After not being able to work for a while, we often try to get back on the horse in the least helpful way. Inevitably, we get trampled. Here's why it happens and what to do instead.
Something counterintuitive happens to most of us when we've been stuck trying to do something for a while. The longer we've gone without accomplishing the thing in question, the bigger the result we think we need to create.
If you have been dragging your feet about updating your resume, you opt to redo and redesign the whole thing. If you've been getting up at noon and want to start work earlier, you set your alarm for 5 am.
At a workshop recently, I asked people why they thought this happened. Why is that, the harder we are finding it to do something, the more we up the ante on ourselves? What kind of weird-ass impulse is this?
As the responses people gave made clear, it's actually a reaction that makes perfect sense when you've been ground down by internal resistance: We up the ante because we want to redeem ourselves, and because the longer we fail to do the thing the more redemption we seem to need. Because we want the end goal to seem worth all the pain it's taking to try to get there. Because imagining a great future outcome feels good, which seems essential when everything else about the situation feels so bad.

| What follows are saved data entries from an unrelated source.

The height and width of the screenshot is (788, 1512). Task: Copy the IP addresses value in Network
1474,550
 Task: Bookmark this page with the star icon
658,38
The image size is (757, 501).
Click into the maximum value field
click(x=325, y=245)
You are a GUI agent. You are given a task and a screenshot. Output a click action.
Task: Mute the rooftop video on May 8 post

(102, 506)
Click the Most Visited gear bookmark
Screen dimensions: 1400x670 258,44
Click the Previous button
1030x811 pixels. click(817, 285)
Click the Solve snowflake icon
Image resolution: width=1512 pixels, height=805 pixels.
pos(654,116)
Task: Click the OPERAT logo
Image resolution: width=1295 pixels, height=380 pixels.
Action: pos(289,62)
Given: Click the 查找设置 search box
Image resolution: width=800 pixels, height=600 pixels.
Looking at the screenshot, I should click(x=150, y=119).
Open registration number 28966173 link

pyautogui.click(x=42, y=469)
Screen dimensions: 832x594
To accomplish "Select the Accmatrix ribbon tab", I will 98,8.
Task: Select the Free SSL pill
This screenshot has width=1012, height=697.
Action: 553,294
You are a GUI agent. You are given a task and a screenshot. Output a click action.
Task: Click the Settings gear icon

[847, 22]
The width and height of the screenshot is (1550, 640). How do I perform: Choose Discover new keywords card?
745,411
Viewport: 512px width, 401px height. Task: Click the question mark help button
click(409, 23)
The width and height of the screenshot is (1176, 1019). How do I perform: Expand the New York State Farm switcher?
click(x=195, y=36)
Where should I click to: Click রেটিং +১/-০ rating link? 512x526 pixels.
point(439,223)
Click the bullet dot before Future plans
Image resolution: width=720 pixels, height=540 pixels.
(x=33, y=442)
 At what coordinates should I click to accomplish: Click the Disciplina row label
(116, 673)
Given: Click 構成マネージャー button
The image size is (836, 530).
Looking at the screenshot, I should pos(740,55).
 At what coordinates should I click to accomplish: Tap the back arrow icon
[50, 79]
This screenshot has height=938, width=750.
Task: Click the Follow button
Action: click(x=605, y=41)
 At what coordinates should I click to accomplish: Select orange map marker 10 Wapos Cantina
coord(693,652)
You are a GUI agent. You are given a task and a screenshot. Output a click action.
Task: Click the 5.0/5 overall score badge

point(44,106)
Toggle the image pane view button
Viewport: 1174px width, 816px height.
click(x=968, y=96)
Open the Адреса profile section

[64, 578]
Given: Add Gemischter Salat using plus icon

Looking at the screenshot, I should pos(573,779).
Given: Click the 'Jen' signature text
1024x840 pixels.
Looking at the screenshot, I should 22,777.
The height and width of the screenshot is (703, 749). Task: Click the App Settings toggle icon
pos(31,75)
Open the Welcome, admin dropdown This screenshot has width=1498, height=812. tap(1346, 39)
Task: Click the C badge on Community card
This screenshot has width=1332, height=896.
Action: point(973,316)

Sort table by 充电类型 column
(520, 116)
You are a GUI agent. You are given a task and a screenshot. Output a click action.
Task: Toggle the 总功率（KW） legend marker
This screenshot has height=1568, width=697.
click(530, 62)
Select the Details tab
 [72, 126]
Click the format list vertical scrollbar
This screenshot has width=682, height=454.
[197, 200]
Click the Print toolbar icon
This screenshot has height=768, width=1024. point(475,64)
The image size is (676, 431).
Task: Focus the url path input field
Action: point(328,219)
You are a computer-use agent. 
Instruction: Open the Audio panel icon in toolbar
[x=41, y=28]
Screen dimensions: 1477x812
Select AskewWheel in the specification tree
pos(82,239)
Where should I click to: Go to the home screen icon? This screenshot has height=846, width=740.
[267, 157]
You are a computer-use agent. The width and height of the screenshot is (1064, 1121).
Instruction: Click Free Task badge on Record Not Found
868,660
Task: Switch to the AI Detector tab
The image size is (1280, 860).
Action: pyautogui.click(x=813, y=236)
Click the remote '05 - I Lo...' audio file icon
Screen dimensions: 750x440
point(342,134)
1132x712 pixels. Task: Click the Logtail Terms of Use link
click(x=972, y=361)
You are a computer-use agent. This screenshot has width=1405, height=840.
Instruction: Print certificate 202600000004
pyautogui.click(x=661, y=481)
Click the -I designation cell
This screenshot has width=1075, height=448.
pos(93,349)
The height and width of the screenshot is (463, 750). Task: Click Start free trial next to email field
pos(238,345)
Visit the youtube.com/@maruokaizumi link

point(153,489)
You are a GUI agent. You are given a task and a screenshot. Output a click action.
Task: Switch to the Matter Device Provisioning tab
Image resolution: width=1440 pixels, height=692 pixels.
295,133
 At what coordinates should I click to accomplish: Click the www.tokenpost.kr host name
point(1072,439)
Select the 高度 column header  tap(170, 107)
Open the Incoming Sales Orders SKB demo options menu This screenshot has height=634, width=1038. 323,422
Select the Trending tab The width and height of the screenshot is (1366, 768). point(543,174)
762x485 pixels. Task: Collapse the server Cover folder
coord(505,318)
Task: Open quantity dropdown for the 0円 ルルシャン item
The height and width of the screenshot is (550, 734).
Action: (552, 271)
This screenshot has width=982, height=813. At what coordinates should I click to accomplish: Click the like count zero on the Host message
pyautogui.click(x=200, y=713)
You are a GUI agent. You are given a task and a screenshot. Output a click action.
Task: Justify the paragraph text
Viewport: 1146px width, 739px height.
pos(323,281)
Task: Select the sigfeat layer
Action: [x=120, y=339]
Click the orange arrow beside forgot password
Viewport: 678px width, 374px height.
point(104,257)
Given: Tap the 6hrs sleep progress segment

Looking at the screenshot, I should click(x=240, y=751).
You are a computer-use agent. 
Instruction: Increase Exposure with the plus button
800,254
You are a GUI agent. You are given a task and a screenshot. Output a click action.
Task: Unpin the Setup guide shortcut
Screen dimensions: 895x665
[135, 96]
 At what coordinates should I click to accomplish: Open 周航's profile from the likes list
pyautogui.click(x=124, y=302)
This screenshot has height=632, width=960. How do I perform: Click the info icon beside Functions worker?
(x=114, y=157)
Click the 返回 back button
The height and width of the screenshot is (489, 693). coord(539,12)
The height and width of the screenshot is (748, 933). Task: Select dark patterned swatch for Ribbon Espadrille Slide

But just because it makes sense doesn't mean it's a useful idea. In fact, trying to get back on the horse by choosing the biggest horse you can possibly imagine is pretty much bound to end in disaster. Not only will you be unlikely to get on the horse, but that failure will just make you feel worse than when you started. Which means the next time you'll conjure up an even bigger horse, and the cycle continues.
In practice, this means we don't write the 20 blog posts, or redo our whole resume or get up at 5 a.m. In fact, we don’t do any of it, because that was a step way too far from where we're starting, and it felt way too daunting and intimidating. But because we don't notice that, we just feel like we've let ourselves down again. Which means the next time we think up an even bigger goal to try to achieve that sense of redemption, worthiness and pleasure. And on and on.
As my brilliant client Ginny put it, We're going to need a smaller horse.
If we want to stop this cycle, we need to start with a wee itty bitty horse that a fricking two-year-old could mount and stay on.
We need to start with a horse so small that when our brains say, I don't know if we can get on, it's legit laughable. We want to be able to automatically call bullshit and respond appropriately, like: Brain, are you SERIOUSLY trying to tell me we can't spend TEN MINUTES on this resume? That we can't get up at 11.45 instead of 12? That we can't just write down three ideas for blog posts?
As you may notice when you read over this list, these goals are not sexy. They are not big rippling stallions. They do not seem to carry the promise of redemption or give us a nice dopamine hit via a fantasised awesome future.
That means our brains will have a little tantrum when they hear that this is the agenda. But we need to let the tantrum happen without changing the agenda, because the giant horse we keep thinking we have to ride will just keep trampling us into the ground.
There is no version of upping the ante that ends well. Whereas the tiny horse will carry you a little bit further each day until you can actually see the destination that felt unreachable.